[Input data — start]
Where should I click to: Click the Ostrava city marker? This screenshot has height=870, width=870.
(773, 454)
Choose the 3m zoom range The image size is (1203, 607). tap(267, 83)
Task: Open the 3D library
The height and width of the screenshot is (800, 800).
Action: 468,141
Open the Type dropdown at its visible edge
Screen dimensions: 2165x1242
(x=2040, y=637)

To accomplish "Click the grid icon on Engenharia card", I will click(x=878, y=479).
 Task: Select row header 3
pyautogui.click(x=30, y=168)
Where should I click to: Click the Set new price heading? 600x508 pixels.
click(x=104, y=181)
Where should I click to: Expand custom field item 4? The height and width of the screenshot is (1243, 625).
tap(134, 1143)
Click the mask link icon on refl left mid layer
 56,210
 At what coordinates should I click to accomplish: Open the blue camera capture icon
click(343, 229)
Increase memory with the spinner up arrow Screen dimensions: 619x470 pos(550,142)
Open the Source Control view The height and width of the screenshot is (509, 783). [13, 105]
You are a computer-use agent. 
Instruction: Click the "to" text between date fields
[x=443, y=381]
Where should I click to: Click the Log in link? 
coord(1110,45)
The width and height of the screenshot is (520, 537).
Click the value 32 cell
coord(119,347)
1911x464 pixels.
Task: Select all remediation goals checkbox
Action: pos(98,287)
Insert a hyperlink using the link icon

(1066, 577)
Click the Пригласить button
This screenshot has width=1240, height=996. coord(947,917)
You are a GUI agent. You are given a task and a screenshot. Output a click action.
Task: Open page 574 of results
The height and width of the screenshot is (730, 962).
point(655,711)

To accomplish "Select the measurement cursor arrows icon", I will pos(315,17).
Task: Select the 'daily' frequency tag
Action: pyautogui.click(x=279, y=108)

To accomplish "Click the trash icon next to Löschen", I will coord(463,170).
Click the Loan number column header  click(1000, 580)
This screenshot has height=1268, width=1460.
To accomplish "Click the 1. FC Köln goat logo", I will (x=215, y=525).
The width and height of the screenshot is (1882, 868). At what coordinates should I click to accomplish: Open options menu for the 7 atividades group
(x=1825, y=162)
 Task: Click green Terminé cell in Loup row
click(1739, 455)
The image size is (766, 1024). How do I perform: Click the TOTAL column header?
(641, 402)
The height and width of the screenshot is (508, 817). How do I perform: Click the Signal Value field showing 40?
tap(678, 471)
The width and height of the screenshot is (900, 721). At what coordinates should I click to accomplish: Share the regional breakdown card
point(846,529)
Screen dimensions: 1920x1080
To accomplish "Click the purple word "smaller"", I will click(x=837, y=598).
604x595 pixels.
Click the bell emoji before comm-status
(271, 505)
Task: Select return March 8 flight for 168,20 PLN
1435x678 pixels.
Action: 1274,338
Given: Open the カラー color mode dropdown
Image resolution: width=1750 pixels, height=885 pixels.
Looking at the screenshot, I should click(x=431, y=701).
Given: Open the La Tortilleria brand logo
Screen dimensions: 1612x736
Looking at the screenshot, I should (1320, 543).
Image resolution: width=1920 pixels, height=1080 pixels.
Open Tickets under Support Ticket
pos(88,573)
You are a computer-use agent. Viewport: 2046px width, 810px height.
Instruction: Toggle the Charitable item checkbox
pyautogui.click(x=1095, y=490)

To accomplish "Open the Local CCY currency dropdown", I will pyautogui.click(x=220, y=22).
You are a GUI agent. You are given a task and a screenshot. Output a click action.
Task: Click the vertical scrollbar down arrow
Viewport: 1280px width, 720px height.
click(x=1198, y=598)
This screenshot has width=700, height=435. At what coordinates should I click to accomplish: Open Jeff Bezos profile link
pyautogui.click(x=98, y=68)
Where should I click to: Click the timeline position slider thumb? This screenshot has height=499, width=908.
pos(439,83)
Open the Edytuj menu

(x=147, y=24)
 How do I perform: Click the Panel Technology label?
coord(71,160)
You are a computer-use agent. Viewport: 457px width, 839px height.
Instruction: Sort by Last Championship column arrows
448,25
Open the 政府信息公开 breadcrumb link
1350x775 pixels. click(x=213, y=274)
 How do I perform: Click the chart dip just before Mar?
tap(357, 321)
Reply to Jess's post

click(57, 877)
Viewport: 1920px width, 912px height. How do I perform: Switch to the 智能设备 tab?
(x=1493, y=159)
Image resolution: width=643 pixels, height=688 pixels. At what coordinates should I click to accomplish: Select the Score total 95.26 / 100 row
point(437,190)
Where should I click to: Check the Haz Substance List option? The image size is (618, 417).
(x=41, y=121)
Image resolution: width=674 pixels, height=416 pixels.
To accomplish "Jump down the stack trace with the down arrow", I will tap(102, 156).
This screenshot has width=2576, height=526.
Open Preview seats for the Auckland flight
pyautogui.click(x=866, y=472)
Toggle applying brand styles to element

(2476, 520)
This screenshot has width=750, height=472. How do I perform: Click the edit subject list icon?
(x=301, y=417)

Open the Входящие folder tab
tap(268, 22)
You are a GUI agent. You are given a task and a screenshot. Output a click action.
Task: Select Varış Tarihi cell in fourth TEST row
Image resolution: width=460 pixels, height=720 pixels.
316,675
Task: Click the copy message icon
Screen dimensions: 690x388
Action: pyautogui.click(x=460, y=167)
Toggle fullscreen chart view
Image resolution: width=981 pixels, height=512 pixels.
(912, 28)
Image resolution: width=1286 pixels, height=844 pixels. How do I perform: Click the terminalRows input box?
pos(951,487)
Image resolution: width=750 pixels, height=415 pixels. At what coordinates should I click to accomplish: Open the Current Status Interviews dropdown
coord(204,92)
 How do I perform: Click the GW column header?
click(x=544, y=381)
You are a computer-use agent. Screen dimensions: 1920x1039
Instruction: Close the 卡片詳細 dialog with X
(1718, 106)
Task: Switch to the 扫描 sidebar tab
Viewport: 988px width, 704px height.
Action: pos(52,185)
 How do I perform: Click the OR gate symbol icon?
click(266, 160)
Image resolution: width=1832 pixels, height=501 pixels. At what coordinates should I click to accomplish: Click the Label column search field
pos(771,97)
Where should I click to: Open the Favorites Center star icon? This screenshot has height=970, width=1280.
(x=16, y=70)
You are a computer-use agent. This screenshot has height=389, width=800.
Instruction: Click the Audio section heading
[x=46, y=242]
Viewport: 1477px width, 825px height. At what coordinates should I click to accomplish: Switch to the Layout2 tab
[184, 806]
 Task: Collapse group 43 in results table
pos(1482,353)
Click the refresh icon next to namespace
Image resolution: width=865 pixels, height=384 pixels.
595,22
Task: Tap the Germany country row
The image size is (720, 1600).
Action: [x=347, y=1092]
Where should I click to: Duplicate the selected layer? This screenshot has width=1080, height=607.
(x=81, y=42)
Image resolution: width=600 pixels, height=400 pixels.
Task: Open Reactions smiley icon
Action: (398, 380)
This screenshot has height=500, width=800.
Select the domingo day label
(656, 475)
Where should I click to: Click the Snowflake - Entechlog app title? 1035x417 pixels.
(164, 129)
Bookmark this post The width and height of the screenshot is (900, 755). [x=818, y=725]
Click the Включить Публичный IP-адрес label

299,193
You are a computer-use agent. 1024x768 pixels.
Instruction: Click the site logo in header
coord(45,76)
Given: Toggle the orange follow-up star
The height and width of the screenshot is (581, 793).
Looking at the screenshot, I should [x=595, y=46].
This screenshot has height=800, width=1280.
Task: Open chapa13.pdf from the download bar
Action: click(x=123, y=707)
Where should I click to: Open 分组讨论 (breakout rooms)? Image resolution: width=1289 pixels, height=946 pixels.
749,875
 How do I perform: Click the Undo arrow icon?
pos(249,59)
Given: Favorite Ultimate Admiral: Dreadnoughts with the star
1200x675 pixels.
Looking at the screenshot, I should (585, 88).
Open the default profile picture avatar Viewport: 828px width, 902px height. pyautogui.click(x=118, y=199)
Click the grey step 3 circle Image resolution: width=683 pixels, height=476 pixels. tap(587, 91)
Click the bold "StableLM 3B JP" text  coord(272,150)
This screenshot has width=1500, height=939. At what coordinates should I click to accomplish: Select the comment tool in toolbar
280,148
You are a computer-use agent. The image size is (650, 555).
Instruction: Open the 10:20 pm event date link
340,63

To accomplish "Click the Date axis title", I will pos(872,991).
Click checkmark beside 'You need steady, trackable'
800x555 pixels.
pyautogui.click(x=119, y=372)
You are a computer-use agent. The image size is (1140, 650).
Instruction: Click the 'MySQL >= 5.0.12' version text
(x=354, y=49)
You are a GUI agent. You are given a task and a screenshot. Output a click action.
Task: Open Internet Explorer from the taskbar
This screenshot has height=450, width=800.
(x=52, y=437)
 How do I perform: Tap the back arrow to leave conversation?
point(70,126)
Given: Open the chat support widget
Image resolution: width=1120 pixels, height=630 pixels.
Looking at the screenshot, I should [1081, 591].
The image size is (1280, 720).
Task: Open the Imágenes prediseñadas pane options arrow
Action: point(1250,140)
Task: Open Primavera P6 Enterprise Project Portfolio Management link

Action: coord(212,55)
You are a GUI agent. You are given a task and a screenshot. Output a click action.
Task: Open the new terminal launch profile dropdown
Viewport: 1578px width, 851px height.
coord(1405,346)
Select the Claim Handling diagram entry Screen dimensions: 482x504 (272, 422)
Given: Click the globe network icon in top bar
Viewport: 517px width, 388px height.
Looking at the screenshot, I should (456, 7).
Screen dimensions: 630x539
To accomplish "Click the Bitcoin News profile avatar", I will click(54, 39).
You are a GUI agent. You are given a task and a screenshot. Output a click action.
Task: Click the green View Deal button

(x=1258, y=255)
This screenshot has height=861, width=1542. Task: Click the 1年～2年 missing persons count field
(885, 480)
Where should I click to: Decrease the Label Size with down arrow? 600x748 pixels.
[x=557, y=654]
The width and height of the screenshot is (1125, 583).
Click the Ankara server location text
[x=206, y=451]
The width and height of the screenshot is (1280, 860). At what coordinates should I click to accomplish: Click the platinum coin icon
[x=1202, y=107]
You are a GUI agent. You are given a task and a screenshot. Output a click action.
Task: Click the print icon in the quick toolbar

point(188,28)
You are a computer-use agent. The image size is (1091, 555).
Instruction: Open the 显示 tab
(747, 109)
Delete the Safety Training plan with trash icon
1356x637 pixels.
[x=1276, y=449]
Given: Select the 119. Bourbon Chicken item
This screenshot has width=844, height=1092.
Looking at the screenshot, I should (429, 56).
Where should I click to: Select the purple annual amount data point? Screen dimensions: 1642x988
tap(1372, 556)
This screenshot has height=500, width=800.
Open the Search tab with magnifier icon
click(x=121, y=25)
[Input data — finish]
• Problem details
Whenever a line of the records holds the string "avatar", pick it out and copy it.

• Response area
Open the default profile picture avatar Viewport: 828px width, 902px height. pyautogui.click(x=118, y=199)
To accomplish "Click the Bitcoin News profile avatar", I will click(54, 39).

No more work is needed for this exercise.